## Passage shown
--------------------------------
The big squeeze

Rationalisation is a concept the fresh produce industry is all too used to, and the potato sector is no different. As competition on the high street increases, the pressure being exerted through the supply chain is only likely to increase.

In the past year, the potato industry has certainly felt that pinch, with a number of high-profile casualties as the retailers seek to squeeze every last drop of efficiency out of their suppliers.

Romney Marsh, QV Foods and MBM are just three of the suppliers who have felt the harsh pinch of rationalisation, and, as in the case of the Romney Marsh Potato Company, which was forced to make 81 of its 108 employees redundant, some have been hit harder than others.

The company was the victim of Tesco’s supply chain restructuring early this year, which also saw the potato supply of QV Foods moved under the control of Branston. QV will effectively continue to pack until March 2008, when its Tesco activity will cease, bringing its volume completely under Branston. However, at the time Duncan Worth, QV director, said the company would continue to work with Tesco to develop prepared potato products.

Meanwhile, Tesco was not the only multiple seeking to trim down its potato operations. Sainsbury’s, as part of its recovery programme following a number of lean years, was wielding the axe freely across its categories, and the potato sector did not escape attention.

A move from four suppliers to three saw Cambridgeshire-based MBM cast adrift in December last year, while Shropshire’s Greenvale AP picked up the extra business and took on an additional 130 staff as a result.

John Maylam, Sainsbury’s potato buying manager said: “By streamlining our potato supply base, we are in a much better position to improve efficiencies for everyone involved in the supply chain. We recognise the consequences our decision will have on MBM but we’ll be working closely with them to manage those changes.”

The move was another blow to the company, which had also failed to gain Tesco business earlier in 2004.

For Branston, the restructuring of Tesco’s supply chain was a win, and Richard Clark, commercial director, says rationalisation makes sense.

“Around 10 years ago, the Tesco potato buyer would only have bought potatoes, but now it’s one of a lot of products they deal with because they only have two [potato] people to talk to and we can do a huge amount of work on their behalf. It frees them up and allows them to strip out costs.

“From our point of view, we’re getting more and more volume and greater security in the long term. There’s also a mutual dependency now. Tesco is our business, we wouldn’t have one without it and they need us to provide good quality product to keep their customers happy.”

Roy Maynard, Tesco buyer, says the majority of retailer led rationalisation has been focused on the packers, not the growers. “In recent years the supply chain has changed where we’ve got probably more growers than ever before because we see them contributing to the business - so there has been no rationalisation of growers.

“We have rationalised our supply business so we have got fewer factories packing potatoes. We have fewer factories but these are working better, so they are working 24 hours, seven days a week, instead of a few hours, a few days a week. Therefore they are more efficient.”

He says the benefits to Tesco are considerable: “We now have a dedicated team of suppliers that is the best in the industry, which in turn has grower groups that are the best in the country. We could not run our business successfully without that team of growers which has been demonstrated in recent years with our market share.”

At the same time he says suppliers have benefited from having a more efficient supply chain and consumers are getting the potatoes they want in store, year-round.
--------------------------------
## Provided data
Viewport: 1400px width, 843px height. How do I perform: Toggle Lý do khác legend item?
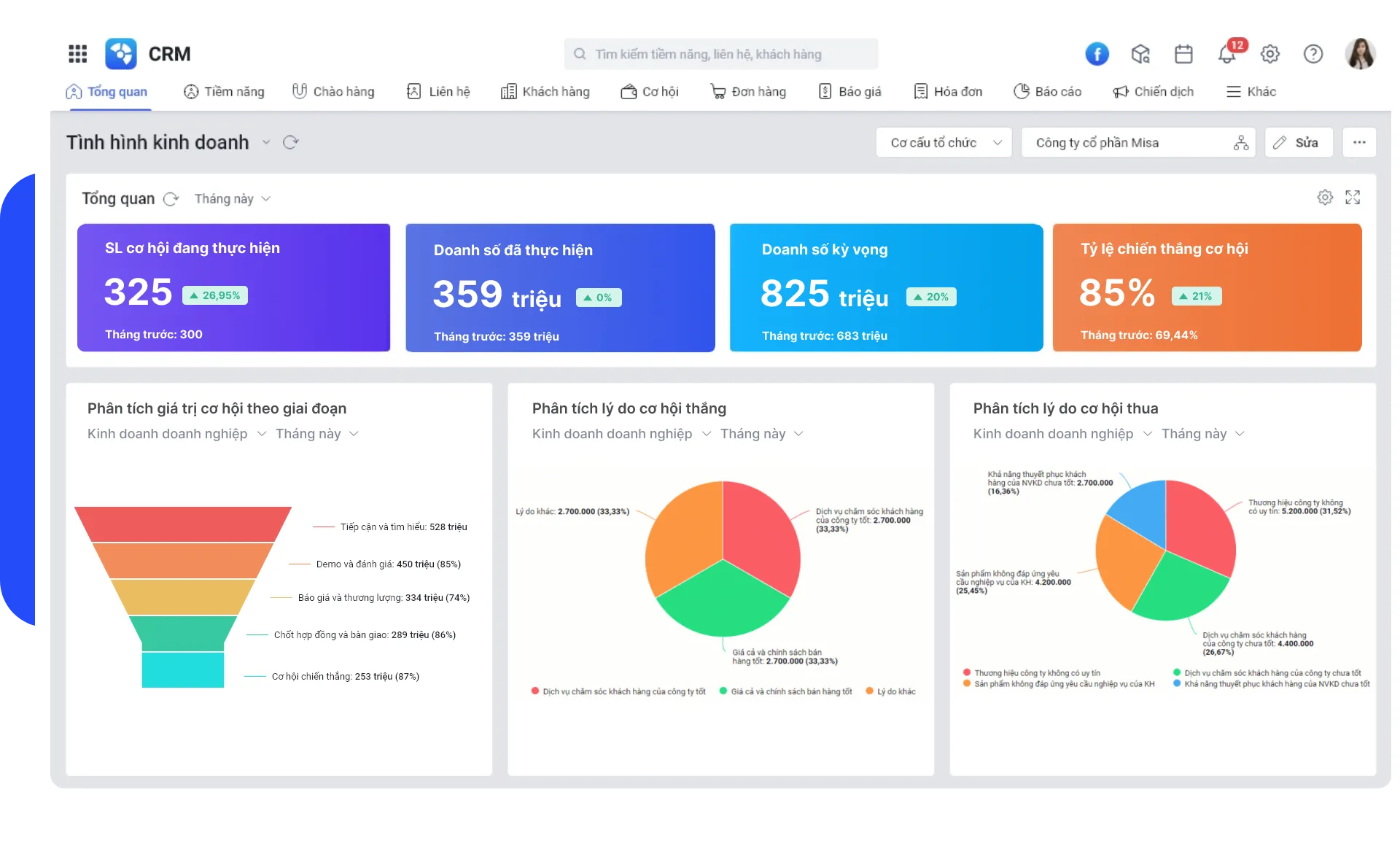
--------------------------------
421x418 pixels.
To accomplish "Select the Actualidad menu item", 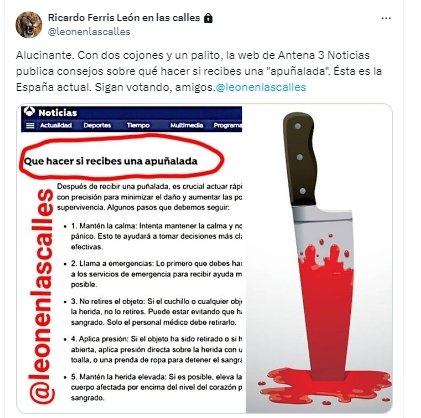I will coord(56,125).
--------------------------------
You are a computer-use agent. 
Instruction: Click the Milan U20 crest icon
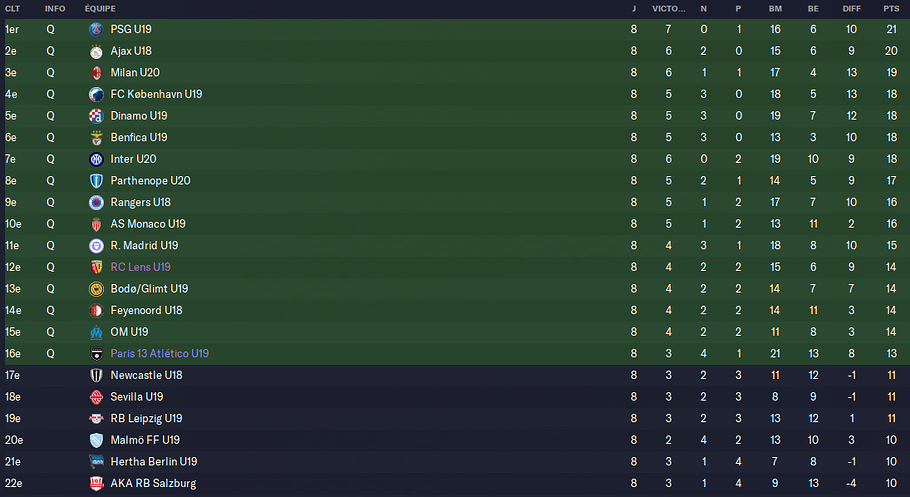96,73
--------------------------------
In the potato supply article, condense the paragraph beginning "Romney Marsh, QV Foods and MBM" into a shorter version that keeps its main facts.

## Output
Romney Marsh, QV Foods and MBM are three of the suppliers hurt by rationalisation, some more than others. The Romney Marsh Potato Company had to make 81 of its 108 employees redundant.